--- Task input Enclosed Below ---

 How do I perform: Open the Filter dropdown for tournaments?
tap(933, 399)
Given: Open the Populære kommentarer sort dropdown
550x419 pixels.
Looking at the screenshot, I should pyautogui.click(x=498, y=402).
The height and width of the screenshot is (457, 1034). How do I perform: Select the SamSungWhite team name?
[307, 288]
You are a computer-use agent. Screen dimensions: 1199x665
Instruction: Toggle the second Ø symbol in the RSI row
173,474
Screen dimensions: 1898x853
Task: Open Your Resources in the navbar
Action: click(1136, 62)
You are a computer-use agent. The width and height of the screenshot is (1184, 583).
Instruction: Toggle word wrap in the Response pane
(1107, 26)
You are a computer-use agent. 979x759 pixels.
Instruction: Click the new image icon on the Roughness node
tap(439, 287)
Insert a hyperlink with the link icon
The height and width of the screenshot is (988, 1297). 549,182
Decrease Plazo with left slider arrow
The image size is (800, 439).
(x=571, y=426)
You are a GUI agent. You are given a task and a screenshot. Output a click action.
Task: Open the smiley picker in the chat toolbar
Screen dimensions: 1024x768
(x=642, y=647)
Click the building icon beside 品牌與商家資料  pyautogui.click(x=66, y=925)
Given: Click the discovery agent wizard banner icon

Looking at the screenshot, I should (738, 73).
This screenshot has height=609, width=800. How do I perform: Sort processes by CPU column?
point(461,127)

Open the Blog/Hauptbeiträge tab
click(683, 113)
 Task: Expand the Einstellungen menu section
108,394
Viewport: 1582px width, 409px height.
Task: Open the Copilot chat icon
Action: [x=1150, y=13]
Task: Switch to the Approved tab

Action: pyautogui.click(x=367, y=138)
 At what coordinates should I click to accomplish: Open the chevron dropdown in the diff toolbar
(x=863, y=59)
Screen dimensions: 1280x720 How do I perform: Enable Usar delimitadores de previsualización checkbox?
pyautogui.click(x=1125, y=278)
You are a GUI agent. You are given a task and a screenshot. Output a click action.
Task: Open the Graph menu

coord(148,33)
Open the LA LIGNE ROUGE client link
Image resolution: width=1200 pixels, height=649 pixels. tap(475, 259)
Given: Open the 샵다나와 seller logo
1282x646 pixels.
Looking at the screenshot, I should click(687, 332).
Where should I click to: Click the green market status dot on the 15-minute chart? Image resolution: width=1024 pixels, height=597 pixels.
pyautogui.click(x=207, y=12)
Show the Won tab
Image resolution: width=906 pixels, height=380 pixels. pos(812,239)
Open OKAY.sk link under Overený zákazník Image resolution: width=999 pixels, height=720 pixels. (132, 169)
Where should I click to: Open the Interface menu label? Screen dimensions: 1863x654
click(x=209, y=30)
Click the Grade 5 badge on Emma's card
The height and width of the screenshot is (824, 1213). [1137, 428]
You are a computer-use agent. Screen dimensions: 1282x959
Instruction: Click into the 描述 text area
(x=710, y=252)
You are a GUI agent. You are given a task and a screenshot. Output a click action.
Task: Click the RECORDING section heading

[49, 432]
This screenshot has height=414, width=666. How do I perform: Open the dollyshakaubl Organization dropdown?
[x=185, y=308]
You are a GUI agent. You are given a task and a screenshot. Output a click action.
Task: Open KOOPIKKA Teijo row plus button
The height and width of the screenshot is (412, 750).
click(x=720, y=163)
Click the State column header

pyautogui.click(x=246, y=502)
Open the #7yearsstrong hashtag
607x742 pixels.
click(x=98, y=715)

--- End of Enclosed Task input ---

**Work to be completed:**
Scan the listing and copy every line where the string "computer" shows up.

**Solution to the exercise:**
You are a computer-use agent. Screen dimensions: 1199x665
You are a computer-use agent. The width and height of the screenshot is (1184, 583).
You are a computer-use agent. 979x759 pixels.
You are a computer-use agent. Screen dimensions: 1282x959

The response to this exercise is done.